But what could calling other random functions possibly achieve? It’s not like sleeping could possibly change what was uploaded to the GPU.

Yes it could

Here is my mental model of what was happening:

By all the metrics I could use to directly inspect things, the problem was happening at the DMA step. If you read the title of this page, you will realize that a better mental model is this:

And that what was actually happening was this:

The portion of the image that had not yet been flushed was just being sent to the GPU as whatever happened to already be stored in memory. This explained everything:

Why it was only happening on dGPUs: The other graphics devices we tested, Intel iGPUs and our OpenGL software emulation layer, are naturally cache coherent. Only a dGPU has an opportunity to bypass the CPU cache via DMA.
Why random function calls could fix it: The more time or work the CPU has between generating the image and uploading it to the GPU, the more likely it is to be flushed to cache.
Why more powerful CPUs experienced it more often: My manager’s i9 had more cores and more cache than my lowly i5. That meant it was less likely to need to evict what was in its cache, keeping that data away from main memory longer.

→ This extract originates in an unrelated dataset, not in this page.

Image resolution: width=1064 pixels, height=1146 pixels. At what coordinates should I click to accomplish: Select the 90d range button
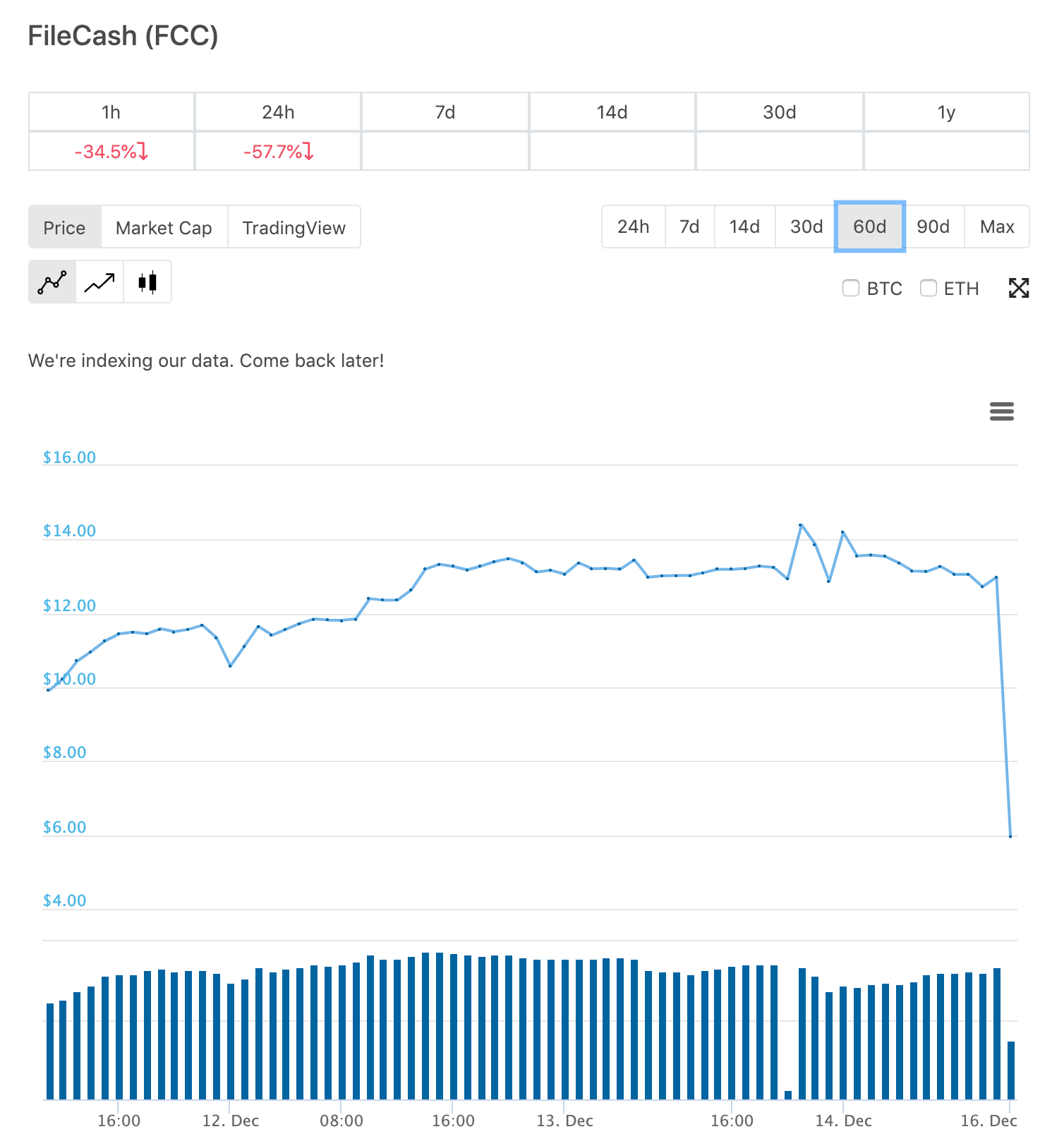coord(933,227)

The solution, unpleasant as it may be, was to loop through the entire image buffer and use the __mm_cl_flush() intrinsic to force it into main memory before uploading it to the GPU.

How is this possible?

The team was just happy to see this bug resolved, even if the fix was described as "a little bit magic". However, one of the driver devs who I respected very much was not satisfied with this explanation.

PCIe is cache coherent, this shouldn’t be possible.

— Experienced driver dev

Not wanting to reject the wisdom of my elders, I did a little digging and found that there is a flag that can be submitted with PCIe requests called NOSNOOP. This flag specifies that the DMA engine should provide the requested data immediately, without performing any CPU cache flushing.

One can imagine why Nvidia would implement this feature as it would potentially provide a nice performance boost, and in fact you can find references directly from Nvidia where they recommend using it (such as this one). I was also able to find a few references online to other graphics developers encountering the same problem and using the same technique.

This left me satisfied that we had our answer, particularly considering the bug still had not resurfaced many months later. I still don’t think he’s entirely convinced though 😆.